Лицо его было величественно и сияло какой-то новой красотой прозрения.

Верная подруга Вера Николаевна повязала шею покойного шарфиком.

– Я знаю, – произнесла она, – ему это было бы приятно. Ведь шарфик подарила…

И она назвала женское имя.

Отпевание было торжественным – в русской церкви на рю Дарю, при небывало громадном стечении народа. Многие плакали, словно прощались с самым близким человеком. Все газеты – и русские, и французские – поместили обширные некрологи.

6

Похороны происходили много позже – на восходе солнца, в очень морозный день 30 января 1954 года (до этого прах находился во временном склепе). Русское кладбище под Парижем в Сент-Женевьев-де-Буа, словно поле, было заметено глубокими снегами – лишь кресты печально возносились к небу. После оттепели завернул резвый северный ветер. Он сковал колчи дорог, окаменил снег.

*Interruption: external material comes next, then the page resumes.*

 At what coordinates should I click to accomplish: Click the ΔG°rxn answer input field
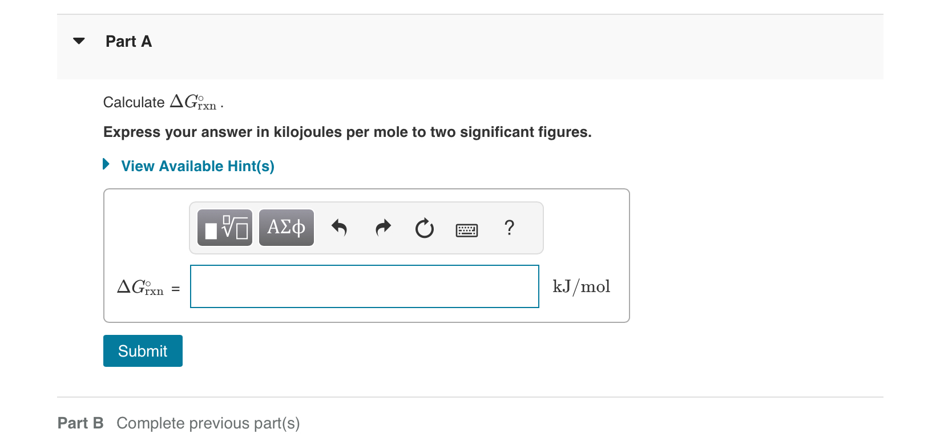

Солнце поднималось из-за дальнего леса, и снег все более розовел. Служба была простая и строгая, напоминающая фронтовое погребение, и звуки хорового пения быстро таяли в студеном воздухе.

Когда хор запел молитву Господню – «Отче наш», старый земляк Бунина, одноногий князь Голицын, опираясь на сильно сношенные костыли, опустился на единственное колено и, подняв к небу выцветшие слезящиеся глаза, стал подтягивать старческим, надтреснутым голосом:

– Да святится имя Твое, да приидет царствие Твое, да будет воля Твоя, яко на небеси и на земли. Хлеб наш насущный даждь нам…

Гроб был за сургучными печатями. Его стали опускать в яму, и он долго цеплялся углами за края узкой могилы. Наконец тяжело ухнул вниз.

На лопате подали землю. Она смерзлась черными зернистыми комками. Первым бросил землю священник. Затем Вера Николаевна стянула с озябшей руки тонкую шелковую перчатку. До крови царапая ладонь и пальцы, отломила несколько крошек и кинула их на крышку гроба.

Согласно завещанию покойного, гроб был цинковый. Зачем ему это? Конечно, он порой говорил, что у него кровь стынет от ужаса: вдруг к нему в гроб заползет змея? Но нет, не так уж он был прост!

Может, мысль иная, дальняя, была у него – мысль о России?

В тот день за гробом шло одиннадцать человек.